◆ **What you will do**
Only the number is requested. Tally the lines of the data that hold the string "title".

Stored records:

----------

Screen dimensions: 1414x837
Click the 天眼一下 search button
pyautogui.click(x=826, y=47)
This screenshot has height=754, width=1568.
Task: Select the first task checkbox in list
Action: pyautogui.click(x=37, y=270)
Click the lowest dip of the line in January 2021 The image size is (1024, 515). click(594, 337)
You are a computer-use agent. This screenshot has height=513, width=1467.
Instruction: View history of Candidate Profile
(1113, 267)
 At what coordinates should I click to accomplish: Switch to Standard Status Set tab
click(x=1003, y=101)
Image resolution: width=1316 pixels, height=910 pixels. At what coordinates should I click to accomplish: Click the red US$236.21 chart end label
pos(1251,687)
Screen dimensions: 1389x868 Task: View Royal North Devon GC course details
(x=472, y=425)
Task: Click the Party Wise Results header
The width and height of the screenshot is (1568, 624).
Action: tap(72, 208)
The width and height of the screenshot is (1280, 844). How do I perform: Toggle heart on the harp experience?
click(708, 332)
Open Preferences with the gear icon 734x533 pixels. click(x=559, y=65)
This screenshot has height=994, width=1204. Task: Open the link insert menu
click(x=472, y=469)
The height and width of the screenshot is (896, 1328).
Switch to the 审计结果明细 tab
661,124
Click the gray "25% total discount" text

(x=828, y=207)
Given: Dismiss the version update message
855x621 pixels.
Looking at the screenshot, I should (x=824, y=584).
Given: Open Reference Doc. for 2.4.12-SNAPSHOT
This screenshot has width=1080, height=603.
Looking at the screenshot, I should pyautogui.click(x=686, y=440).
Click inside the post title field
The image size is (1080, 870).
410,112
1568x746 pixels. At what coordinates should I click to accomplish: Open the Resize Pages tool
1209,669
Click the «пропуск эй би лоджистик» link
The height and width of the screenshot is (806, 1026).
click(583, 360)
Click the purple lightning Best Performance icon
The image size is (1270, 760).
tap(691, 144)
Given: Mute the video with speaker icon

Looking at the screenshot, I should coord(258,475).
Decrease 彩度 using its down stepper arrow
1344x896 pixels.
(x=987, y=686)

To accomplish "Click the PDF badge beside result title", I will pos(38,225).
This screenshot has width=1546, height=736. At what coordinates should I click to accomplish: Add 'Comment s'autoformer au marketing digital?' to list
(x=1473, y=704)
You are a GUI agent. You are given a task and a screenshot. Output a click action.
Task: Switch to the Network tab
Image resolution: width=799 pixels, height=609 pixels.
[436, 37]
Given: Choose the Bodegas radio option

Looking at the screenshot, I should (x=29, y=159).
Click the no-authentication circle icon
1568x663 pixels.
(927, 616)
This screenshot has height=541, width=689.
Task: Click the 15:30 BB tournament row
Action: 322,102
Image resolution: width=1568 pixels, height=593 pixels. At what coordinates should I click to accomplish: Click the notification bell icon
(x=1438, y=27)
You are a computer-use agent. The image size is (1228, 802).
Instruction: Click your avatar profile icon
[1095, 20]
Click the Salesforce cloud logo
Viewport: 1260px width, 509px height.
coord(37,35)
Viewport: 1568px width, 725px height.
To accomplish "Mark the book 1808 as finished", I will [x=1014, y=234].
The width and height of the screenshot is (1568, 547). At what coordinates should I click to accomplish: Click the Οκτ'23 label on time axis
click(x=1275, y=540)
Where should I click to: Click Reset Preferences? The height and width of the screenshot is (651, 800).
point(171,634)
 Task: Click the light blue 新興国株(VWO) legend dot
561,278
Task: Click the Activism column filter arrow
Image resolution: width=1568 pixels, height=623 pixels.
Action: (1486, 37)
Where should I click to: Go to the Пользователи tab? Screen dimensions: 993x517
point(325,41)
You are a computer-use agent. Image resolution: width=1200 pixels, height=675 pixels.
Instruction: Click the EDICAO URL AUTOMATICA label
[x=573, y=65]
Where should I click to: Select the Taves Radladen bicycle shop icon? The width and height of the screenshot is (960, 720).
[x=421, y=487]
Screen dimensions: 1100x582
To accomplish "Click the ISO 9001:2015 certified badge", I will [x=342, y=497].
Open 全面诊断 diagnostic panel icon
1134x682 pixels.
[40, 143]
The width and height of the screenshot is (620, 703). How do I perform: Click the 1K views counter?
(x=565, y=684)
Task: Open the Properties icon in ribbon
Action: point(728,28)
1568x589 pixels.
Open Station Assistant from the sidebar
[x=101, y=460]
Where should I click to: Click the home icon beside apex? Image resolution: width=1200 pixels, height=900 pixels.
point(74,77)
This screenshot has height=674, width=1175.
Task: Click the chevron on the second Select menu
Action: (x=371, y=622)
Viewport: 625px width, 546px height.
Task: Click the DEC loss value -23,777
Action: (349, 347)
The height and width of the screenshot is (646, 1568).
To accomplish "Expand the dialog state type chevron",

----------

◆ **Written reply**
2